Di sisi lain, dunia kerja semakin menaikkan standar kualifikasi pendidikan. Banyak pekerjaan yang dulunya bisa dimasuki lulusan SMA kini mensyaratkan minimal sarjana. Ini menciptakan paradoks: pendidikan tinggi semakin mahal, tapi juga semakin wajib. Bagi keluarga miskin, dilema ini menempatkan mereka dalam posisi sulit—antara harus menanggung utang besar demi kuliah, atau menerima pekerjaan rendahan dan peluang ekonomi yang stagnan. Kebijakan negara belum cukup serius untuk memutus rantai dilema ini.

Beberapa negara mencoba menjawab masalah ini dengan memperluas beasiswa, membebaskan biaya kuliah, atau menyediakan kampus negeri yang tersebar merata di berbagai daerah. Namun di Indonesia, langkah-langkah seperti ini masih parsial dan belum cukup menyentuh akar ketimpangan. Banyak kebijakan hanya fokus pada pembiayaan, tetapi lupa pada kesenjangan kualitas pendidikan dasar dan menengah yang membuat anak dari keluarga miskin tetap kalah bersaing saat seleksi masuk kampus. Ketimpangan terjadi jauh sebelum mereka duduk di bangku kuliah.

Masalah ini bukan sekadar soal pendidikan, tetapi juga soal keadilan sosial. Ketika pendidikan tinggi menjadi syarat utama mobilitas sosial namun tidak semua orang bisa menjangkaunya, maka sistem sedang gagal memenuhi janji meritokrasi. Kita menciptakan masyarakat yang seolah memberi kesempatan setara, tetapi diam-diam mengistimewakan mereka yang sudah lahir dalam kondisi istimewa. Ketimpangan pendidikan berarti ketimpangan masa depan.

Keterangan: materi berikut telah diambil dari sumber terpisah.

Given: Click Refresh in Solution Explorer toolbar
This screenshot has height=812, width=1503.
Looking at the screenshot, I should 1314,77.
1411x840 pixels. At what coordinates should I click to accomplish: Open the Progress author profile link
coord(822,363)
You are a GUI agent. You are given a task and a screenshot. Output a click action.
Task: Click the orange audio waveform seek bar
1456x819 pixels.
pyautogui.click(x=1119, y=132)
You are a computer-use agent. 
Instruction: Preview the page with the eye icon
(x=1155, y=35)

Beberapa pihak sering berpendapat bahwa jalan keluar ada pada kerja keras individu, seolah-olah kemiskinan hanya soal kurang usaha. Namun argumen ini menutup mata terhadap fakta bahwa tidak semua orang memulai dari garis yang sama. Mereka yang lahir di keluarga mampu sudah lebih dulu mendapat akses gizi baik, pendidikan dasar berkualitas, kursus tambahan, jaringan sosial, hingga jaminan keamanan finansial. Sementara itu, anak-anak miskin sering kali harus berjuang mempertahankan hidup bahkan sebelum memikirkan nilai rapor mereka. Selama akses ke pendidikan tinggi ditentukan oleh kemampuan membayar, maka pendidikan tidak lagi menjadi alat pemerataan, melainkan alat pelestarian ketimpangan.

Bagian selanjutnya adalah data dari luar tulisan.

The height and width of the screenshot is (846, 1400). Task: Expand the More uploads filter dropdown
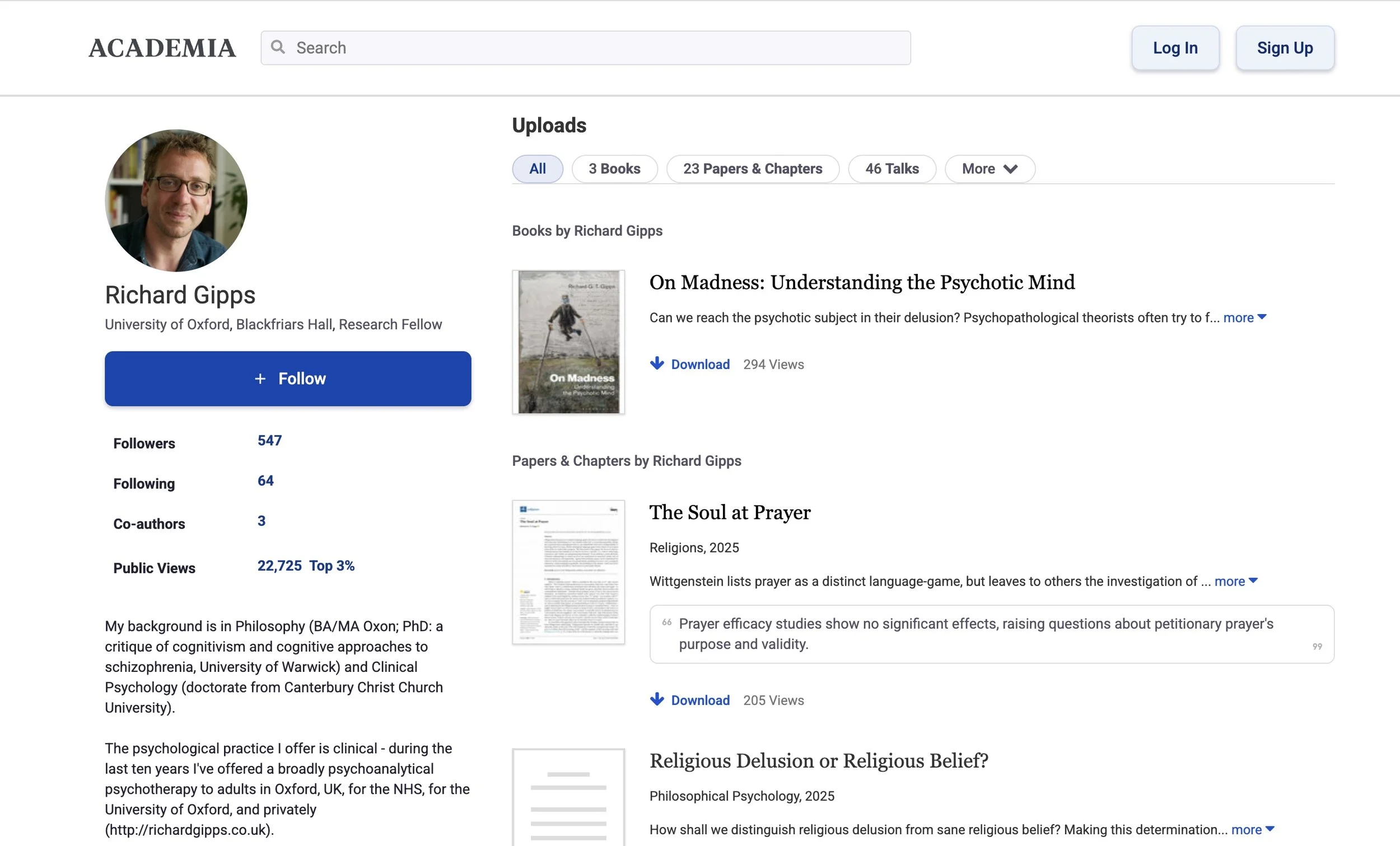pyautogui.click(x=989, y=169)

Diperlukan perubahan paradigma: pendidikan tinggi harus dilihat bukan sebagai hak istimewa yang hanya bisa diraih oleh sebagian kecil, tetapi sebagai hak sosial yang harus dijamin negara bagi seluruh warga. Ini bukan berarti semua orang wajib kuliah, melainkan semua orang harus punya kesempatan nyata untuk kuliah jika mereka ingin. Artinya, negara harus menutup jurang kesenjangan sejak pendidikan dasar, memperbaiki kualitas sekolah di daerah tertinggal, serta menjamin biaya kuliah yang benar-benar terjangkau tanpa mengorbankan kualitas.

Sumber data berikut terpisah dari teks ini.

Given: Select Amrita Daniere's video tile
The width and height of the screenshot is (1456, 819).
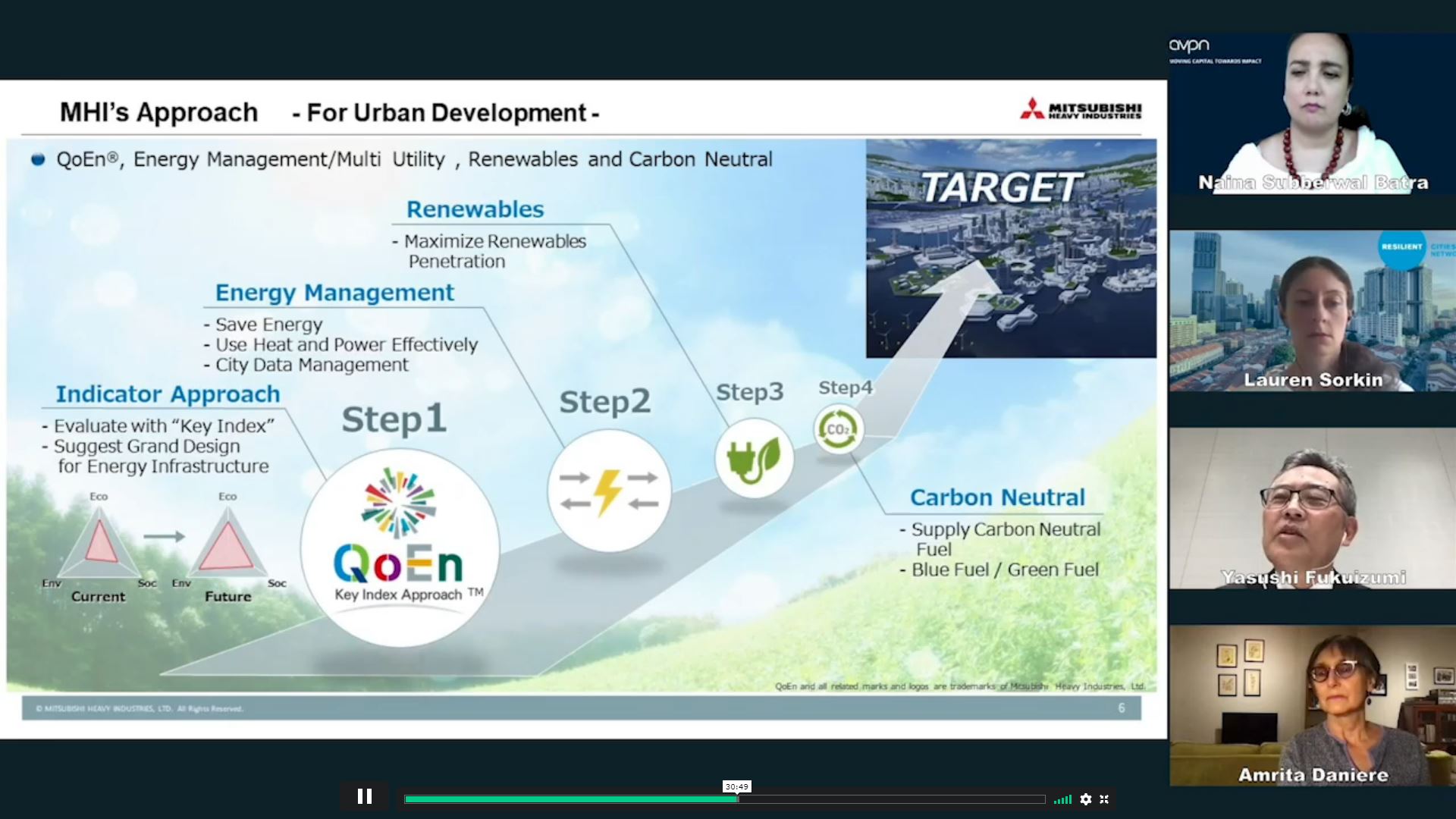Looking at the screenshot, I should coord(1312,705).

Jika pendidikan tinggi tetap menjadi tangga sosial yang hanya bisa dinaiki oleh segelintir orang, maka ketimpangan sosial akan terus diwariskan dari generasi ke generasi. Anak-anak berbakat dari keluarga miskin akan terus terkubur potensinya, sementara kursi kampus hanya akan dihuni oleh mereka yang sejak awal sudah berada di puncak tangga. Membangun bangsa yang adil tidak cukup dengan memperluas kampus—kita harus memperluas kesempatan. Karena pendidikan seharusnya bukan hak istimewa, melainkan pintu masa depan bagi semua.